Prof Emmanuel André, former spokesman of the federal crisis centre, has supported Belgian citizens since the beginning of the lockdown by informing them daily on the evolution of the pandemic. He is now responsible for organising the tracing to help eradicate the propagation of the pandemic and devotes his energy to the community during this critical phase of unlockdown.
What lessons can we learn from this pandemic?
It is premature to draw all the lessons because the epidemic will last for several more months or even years. However, at present we can see that, despite very efficient health and social security systems, Europe has shown itself to be very vulnerable to this new disease. The old country has probably forgotten the importance of preparing itself for infectious diseases, whereas it has been able to eradicate the epidemics that have marked its history one by one, through hygiene, vaccination, antibiotic therapy, etc…
Europe was very badly affected because it was not sufficiently prepared. “Pandemic” plans are not up to date with the risks, in terms of protection systems and communication of information between countries. The carnival holidays, a time of great migration, were one of the key moments in the start of the epidemic. Better and more fluid information systems and information exchange between countries could probably have made it possible to better assist each other in this preparation. Without laying the blame on any one country in particular, it is the overall information flow system that will probably need to be improved.
Are you worried about a second wave?
The second wave will probably be much less strong but it will be much longer. As countries open up, with economic and social recovery, the virus will start to circulate again, more slowly and in different circumstances, with the protective measures that everyone knows. If the epidemic were to resume, containment measures would once again be in place. It will be necessary to monitor, to have effective systems for monitoring the epidemic. Communication between European countries will be crucial.

### [Task 1]
Please extract the portion of the pandemic passage starting with "The second wave" and going on through "will be crucial.", copying it word for word.
### [Task 2]
In the pandemic passage, which time of great migration is named as a key moment in the start of the epidemic?

### [Recorded data]

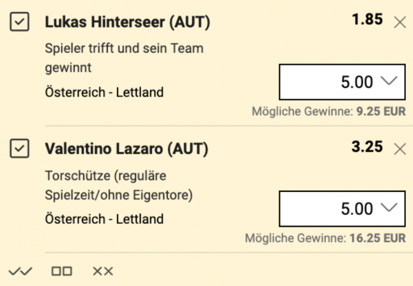This screenshot has width=413, height=286.
Task: Remove the Valentino Lazaro bet with X
Action: (x=400, y=149)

### [Response 1]
The second wave will probably be much less strong but it will be much longer. As countries open up, with economic and social recovery, the virus will start to circulate again, more slowly and in different circumstances, with the protective measures that everyone knows. If the epidemic were to resume, containment measures would once again be in place. It will be necessary to monitor, to have effective systems for monitoring the epidemic. Communication between European countries will be crucial.

### [Response 2]
The carnival holidays.